-- Provided data follows --
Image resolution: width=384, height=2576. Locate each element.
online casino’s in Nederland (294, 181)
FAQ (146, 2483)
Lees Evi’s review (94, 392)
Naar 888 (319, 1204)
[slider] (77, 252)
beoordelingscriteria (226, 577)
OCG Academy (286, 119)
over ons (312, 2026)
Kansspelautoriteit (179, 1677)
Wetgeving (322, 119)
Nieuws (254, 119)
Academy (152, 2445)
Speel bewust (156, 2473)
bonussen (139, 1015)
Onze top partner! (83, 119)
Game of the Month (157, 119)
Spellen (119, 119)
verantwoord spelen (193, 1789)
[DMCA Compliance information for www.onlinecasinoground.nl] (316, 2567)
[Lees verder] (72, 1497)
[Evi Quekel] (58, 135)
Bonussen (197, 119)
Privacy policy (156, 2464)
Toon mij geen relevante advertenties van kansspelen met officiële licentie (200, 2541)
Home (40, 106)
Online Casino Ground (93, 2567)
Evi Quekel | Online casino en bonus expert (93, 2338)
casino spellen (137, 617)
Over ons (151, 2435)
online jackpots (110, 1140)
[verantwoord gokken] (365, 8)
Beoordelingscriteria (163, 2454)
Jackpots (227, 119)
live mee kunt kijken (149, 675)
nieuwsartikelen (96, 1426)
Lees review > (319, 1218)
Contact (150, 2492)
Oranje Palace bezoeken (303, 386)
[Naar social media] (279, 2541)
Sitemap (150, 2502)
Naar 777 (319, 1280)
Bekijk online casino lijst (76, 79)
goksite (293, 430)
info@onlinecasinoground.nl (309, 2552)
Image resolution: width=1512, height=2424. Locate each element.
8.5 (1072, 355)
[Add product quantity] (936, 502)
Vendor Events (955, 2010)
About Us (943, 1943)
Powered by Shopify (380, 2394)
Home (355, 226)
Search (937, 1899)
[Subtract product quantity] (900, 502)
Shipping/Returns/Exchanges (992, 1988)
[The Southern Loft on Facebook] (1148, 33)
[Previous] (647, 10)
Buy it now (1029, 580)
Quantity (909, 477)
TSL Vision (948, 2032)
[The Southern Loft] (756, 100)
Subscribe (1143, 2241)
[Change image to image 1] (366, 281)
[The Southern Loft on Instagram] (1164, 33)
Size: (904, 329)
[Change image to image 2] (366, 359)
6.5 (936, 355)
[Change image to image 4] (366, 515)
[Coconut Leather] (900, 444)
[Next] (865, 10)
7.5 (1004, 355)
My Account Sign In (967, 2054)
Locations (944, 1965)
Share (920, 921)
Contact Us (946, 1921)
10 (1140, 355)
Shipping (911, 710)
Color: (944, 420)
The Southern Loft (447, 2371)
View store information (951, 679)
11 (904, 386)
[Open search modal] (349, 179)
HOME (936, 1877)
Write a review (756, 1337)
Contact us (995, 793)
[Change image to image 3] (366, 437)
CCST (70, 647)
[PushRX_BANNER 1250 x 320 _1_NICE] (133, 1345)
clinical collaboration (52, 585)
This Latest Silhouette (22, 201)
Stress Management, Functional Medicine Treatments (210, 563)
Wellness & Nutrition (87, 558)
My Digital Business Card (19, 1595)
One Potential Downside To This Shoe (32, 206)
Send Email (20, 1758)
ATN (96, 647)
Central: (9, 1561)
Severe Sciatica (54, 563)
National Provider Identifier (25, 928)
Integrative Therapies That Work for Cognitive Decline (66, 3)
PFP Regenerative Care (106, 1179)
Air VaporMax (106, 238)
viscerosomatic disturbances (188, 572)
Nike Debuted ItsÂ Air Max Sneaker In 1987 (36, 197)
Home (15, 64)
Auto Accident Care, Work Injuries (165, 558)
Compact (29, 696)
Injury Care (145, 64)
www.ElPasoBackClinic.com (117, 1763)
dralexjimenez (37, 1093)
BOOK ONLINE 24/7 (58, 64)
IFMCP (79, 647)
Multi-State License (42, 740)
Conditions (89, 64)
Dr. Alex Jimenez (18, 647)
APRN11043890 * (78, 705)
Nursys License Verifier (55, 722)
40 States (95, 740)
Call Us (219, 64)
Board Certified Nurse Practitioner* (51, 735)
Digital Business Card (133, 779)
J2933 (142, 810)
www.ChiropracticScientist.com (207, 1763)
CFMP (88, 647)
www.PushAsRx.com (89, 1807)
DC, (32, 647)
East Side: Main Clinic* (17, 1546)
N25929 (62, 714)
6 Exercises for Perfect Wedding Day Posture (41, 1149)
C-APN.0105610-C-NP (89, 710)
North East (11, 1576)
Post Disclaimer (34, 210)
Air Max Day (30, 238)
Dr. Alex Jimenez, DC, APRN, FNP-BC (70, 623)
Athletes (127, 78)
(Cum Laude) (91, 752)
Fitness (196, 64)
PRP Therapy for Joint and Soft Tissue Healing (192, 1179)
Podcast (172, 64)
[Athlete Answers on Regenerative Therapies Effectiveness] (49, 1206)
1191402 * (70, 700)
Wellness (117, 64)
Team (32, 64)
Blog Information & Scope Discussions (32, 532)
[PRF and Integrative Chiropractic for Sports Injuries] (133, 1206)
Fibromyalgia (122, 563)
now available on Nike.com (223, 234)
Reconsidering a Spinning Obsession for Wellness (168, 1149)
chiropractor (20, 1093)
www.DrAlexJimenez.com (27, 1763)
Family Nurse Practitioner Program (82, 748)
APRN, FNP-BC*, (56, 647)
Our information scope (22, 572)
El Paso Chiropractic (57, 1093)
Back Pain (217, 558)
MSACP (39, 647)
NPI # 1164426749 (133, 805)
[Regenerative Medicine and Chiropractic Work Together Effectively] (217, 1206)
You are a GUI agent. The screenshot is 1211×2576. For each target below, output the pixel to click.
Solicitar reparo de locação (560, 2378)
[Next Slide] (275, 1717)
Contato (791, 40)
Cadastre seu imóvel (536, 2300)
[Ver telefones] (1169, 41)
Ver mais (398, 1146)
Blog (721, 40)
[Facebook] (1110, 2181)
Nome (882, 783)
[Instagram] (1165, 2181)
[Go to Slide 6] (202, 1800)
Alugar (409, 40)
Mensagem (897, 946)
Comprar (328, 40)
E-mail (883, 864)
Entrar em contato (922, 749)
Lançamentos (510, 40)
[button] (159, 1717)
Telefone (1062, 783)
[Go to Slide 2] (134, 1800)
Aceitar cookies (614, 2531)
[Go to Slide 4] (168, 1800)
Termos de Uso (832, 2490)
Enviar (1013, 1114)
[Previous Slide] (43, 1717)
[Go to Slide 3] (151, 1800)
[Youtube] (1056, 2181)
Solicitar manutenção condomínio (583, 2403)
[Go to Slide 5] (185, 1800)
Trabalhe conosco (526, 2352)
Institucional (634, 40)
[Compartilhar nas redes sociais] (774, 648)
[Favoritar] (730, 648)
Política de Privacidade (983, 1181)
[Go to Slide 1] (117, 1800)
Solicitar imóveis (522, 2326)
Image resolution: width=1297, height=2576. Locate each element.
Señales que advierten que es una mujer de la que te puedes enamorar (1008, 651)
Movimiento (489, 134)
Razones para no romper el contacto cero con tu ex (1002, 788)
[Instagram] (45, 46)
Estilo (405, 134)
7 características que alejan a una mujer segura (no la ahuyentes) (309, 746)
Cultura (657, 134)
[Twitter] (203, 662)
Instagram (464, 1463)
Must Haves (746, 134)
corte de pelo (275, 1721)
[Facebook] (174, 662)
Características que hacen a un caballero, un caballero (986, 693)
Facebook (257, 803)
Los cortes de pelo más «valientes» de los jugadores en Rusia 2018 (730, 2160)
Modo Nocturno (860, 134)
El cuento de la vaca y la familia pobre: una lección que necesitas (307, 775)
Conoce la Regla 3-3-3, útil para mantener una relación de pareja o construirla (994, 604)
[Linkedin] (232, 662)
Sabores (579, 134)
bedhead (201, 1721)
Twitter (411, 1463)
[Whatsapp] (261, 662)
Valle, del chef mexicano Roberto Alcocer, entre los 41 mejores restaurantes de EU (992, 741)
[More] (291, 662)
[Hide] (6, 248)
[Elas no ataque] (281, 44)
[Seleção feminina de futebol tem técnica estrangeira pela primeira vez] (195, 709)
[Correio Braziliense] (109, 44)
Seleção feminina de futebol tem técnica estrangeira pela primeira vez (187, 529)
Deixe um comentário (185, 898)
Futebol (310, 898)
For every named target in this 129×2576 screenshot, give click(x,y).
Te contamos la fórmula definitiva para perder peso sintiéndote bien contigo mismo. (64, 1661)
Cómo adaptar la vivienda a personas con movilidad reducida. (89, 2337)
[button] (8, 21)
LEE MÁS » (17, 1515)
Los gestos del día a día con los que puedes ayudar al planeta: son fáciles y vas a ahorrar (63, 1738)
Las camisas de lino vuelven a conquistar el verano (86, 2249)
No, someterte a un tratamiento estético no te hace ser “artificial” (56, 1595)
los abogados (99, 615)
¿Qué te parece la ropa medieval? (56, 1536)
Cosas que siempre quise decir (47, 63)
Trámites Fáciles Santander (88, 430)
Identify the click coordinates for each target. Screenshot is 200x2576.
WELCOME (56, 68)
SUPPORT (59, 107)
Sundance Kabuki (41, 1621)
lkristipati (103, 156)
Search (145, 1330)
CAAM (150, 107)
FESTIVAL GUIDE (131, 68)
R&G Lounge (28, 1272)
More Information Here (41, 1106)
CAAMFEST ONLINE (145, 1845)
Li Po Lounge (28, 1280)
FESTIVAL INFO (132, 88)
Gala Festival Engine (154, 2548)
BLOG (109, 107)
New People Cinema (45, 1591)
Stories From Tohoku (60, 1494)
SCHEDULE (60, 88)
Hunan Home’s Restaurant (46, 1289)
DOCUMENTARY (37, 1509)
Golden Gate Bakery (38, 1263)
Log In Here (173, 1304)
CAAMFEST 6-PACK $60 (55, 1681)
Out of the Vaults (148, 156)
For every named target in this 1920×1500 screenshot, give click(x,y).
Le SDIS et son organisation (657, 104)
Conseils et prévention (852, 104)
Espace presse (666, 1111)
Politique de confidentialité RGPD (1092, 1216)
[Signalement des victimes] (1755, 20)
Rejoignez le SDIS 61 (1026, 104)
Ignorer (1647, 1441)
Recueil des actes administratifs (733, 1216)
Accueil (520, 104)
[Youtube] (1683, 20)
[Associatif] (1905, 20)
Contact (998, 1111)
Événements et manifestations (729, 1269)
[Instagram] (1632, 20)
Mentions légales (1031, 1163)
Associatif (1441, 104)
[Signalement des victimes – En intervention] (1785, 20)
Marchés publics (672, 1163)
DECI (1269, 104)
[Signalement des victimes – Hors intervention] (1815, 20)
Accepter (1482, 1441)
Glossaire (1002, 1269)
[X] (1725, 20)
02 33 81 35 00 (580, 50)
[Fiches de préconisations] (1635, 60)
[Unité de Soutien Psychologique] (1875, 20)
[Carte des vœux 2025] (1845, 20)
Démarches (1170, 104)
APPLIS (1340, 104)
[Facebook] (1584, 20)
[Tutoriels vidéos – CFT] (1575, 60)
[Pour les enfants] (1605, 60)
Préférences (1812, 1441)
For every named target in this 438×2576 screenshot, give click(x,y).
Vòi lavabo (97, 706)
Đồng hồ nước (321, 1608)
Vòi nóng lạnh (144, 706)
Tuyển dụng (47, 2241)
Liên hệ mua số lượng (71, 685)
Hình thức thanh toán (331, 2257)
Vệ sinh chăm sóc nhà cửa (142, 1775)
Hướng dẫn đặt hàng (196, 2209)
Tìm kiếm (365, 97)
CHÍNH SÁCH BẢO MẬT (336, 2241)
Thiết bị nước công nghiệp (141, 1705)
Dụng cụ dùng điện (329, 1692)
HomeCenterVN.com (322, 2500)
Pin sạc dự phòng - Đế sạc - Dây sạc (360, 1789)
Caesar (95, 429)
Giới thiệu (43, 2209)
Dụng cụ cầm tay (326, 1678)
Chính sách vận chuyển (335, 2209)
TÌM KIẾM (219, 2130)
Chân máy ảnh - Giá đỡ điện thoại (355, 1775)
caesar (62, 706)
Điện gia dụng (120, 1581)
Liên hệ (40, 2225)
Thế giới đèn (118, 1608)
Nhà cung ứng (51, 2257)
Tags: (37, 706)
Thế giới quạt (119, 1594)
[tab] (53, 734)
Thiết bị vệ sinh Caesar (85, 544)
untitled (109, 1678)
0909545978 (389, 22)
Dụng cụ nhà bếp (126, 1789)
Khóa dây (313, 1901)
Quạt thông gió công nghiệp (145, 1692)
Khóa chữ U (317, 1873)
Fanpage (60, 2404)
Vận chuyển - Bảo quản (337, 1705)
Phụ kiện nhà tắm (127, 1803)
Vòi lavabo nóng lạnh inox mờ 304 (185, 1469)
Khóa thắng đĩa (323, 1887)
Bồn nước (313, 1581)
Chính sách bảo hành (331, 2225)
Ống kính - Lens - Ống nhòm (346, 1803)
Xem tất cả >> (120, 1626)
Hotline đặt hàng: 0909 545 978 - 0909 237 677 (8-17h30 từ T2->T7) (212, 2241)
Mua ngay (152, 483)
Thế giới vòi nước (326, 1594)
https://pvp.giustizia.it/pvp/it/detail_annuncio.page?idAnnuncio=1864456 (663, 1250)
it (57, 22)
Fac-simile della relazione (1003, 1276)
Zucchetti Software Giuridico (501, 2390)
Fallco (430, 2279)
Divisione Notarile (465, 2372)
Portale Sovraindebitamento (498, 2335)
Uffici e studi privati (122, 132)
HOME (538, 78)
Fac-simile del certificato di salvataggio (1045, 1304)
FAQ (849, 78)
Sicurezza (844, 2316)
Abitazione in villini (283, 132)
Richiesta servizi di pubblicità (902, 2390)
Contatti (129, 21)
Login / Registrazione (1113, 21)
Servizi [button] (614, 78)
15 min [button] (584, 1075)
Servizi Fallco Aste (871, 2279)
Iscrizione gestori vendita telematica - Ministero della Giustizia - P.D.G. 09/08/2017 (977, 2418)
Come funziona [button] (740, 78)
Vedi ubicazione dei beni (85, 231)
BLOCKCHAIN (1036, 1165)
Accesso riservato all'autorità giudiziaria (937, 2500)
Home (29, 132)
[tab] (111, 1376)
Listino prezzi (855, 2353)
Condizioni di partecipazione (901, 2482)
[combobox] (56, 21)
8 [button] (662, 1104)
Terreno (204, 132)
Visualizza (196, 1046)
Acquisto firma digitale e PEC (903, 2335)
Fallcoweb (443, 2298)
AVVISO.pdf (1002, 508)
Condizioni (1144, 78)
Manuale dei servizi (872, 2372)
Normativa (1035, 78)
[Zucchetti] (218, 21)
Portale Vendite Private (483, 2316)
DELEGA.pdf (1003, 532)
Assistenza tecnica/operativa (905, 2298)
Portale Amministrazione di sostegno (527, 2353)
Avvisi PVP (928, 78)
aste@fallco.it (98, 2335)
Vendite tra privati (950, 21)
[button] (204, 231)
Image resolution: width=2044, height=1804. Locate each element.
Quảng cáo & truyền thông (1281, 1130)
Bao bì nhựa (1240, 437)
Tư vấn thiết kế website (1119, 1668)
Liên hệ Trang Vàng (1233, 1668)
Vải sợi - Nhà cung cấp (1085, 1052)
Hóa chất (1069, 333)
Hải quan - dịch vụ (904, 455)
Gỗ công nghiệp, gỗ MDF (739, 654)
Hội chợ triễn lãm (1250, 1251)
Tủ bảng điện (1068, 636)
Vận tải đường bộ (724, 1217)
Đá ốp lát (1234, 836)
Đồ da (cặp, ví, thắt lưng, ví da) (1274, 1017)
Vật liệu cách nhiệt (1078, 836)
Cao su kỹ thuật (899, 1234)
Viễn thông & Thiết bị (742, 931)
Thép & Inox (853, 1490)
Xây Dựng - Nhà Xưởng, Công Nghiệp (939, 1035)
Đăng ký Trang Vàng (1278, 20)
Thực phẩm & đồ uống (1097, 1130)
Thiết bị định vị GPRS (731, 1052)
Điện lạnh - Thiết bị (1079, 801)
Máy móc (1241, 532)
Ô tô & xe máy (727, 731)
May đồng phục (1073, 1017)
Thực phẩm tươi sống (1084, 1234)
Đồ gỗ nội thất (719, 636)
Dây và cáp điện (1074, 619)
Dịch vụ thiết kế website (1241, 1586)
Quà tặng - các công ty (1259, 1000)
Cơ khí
-- Provided data concluded --
_Task brief_
The lines you need are those holding the word "privati"; copy each of them from the material above.

_Answer for this exercise_
Uffici e studi privati (122, 132)
Vendite tra privati (950, 21)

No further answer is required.